Allowing cabs into bus lanes will put bike riders in danger, a cycling organisation has warned.
But a Belfast taxi firm boss said the "antagonistic attitude" of some was the real issue.
As part of a 12-week trial staring on Monday, 4,000 more cabs will be able to use the restricted lanes.
Buses, motorbikes cyclists and certain types of taxis are already able to use them.
The trial will permit Class A taxis - the largest group of private hire cabs - into the restricted lanes.
However, Uber and other Class C taxis such as funeral and wedding cars will not be able to avail of the trial.
Fonacab boss William McCausland said some of his drivers had read comments online where cyclists said they would deliberately ride slowly and in the middle of the bus lane.
"All of our drivers are competent and able to negotiate around a cyclist with no issue," he said. "We recently sent a memo around our drivers to remind them to be mindful of cyclists - but sometimes the cyclists need to be more careful too; this aggression doesn't help anyone.
"At the moment our wheelchair accessible taxis can already use the bus lanes regardless of whether someone with a wheelchair is even in the taxi. It's ludicrous - nobody can justify it.
"You could get one of our Class B taxis drop you off to work one day and it could cost £4.80. The next day you could get a Class A taxi, but because it can't use the lane, you could be sitting in traffic and find the same journey will cost you £6.

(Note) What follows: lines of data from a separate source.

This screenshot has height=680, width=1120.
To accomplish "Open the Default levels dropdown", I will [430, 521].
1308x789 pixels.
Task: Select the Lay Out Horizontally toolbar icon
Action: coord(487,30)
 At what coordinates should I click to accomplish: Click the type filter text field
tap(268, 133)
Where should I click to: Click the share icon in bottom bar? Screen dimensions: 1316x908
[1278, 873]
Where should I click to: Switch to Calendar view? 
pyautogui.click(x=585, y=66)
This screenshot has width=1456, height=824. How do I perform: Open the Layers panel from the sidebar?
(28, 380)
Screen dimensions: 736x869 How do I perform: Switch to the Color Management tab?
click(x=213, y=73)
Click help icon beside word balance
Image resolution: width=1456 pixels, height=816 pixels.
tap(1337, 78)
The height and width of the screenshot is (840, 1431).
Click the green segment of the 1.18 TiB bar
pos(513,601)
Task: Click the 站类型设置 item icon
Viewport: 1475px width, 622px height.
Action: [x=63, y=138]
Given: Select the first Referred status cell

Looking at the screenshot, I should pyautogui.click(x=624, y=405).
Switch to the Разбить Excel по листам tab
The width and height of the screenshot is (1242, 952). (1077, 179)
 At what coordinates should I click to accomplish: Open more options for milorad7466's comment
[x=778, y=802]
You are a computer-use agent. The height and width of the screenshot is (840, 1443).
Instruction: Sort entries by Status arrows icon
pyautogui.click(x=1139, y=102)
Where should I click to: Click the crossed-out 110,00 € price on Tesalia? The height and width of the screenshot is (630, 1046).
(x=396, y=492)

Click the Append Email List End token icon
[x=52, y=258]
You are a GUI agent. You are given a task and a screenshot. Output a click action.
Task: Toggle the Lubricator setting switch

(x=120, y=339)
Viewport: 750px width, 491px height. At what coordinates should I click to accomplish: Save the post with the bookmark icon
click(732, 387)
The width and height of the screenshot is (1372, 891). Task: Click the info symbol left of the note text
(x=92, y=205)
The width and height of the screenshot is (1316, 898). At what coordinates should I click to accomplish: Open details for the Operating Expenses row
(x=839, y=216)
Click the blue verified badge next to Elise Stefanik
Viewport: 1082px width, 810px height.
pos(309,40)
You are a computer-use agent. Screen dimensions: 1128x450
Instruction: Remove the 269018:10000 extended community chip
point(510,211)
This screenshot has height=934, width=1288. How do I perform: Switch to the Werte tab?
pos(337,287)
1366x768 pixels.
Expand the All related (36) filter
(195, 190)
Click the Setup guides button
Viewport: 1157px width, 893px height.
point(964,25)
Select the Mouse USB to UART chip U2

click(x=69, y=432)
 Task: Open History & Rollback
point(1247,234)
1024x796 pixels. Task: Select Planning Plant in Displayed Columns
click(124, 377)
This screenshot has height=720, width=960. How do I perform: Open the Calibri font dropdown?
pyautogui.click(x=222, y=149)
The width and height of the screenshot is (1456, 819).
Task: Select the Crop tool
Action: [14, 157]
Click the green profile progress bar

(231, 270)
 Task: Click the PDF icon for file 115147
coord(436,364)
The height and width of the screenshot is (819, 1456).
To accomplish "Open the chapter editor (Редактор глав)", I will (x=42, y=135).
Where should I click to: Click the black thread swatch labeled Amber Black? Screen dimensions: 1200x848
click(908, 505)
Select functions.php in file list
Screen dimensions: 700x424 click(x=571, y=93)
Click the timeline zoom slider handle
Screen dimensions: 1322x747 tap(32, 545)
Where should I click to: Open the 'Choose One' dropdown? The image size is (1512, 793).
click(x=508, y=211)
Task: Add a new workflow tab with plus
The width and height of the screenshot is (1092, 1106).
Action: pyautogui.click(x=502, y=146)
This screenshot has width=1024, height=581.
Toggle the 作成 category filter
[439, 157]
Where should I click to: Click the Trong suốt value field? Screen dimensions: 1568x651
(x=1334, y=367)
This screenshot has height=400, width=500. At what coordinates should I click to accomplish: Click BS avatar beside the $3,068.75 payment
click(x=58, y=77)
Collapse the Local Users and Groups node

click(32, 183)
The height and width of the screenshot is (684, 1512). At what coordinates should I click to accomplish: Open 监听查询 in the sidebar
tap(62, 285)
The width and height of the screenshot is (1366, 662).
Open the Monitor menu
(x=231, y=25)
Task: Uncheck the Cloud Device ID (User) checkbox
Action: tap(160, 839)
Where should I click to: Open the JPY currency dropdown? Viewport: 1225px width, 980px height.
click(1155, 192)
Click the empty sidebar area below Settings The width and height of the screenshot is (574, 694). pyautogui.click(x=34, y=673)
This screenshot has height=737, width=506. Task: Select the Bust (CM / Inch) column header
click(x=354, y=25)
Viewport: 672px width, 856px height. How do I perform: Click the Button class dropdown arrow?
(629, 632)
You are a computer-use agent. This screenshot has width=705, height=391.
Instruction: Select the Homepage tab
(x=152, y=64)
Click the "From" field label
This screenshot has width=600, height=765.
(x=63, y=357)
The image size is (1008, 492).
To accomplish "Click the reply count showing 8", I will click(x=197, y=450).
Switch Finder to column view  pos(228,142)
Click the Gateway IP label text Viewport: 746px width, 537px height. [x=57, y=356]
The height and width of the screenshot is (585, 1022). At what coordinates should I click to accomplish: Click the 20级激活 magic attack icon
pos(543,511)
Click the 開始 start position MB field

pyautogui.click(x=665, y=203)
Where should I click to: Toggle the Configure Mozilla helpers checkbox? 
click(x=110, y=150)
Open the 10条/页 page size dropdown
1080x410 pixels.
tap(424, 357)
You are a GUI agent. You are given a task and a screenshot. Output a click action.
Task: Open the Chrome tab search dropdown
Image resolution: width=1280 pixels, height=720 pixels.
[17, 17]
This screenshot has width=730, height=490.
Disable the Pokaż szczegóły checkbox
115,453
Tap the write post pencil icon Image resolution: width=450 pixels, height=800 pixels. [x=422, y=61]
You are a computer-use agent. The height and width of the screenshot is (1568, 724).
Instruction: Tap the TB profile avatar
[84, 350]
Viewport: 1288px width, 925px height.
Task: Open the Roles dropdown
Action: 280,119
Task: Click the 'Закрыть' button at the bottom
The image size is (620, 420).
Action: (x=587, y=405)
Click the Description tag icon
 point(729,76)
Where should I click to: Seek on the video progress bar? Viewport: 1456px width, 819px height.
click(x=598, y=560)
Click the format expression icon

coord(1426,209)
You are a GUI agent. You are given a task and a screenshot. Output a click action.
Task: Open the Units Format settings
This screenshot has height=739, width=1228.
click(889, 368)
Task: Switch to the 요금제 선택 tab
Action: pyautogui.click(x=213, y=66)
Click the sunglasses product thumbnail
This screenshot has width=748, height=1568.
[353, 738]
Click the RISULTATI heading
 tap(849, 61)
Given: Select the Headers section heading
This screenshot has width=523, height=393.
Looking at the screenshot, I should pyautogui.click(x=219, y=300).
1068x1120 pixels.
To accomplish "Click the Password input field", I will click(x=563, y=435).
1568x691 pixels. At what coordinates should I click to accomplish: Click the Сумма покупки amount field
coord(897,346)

"In the city centre lanes it will help our customers. If you're at the Europa and you've got a customer to pick up at City Hall it will make a big difference not sitting in traffic. To a customer, waiting every 20 seconds feels like 20 minutes."
A spokeswoman for cycling body Sustrans said it was concerned the 12-week trial would become permanent.
She added: "Cyclists are among the most vulnerable road users. We believe this trial contradicts the Government's own strategy to promote sustainable transport and active travel as it will hinder people to have the freedom and confidence to travel by bicycle for everyday journeys."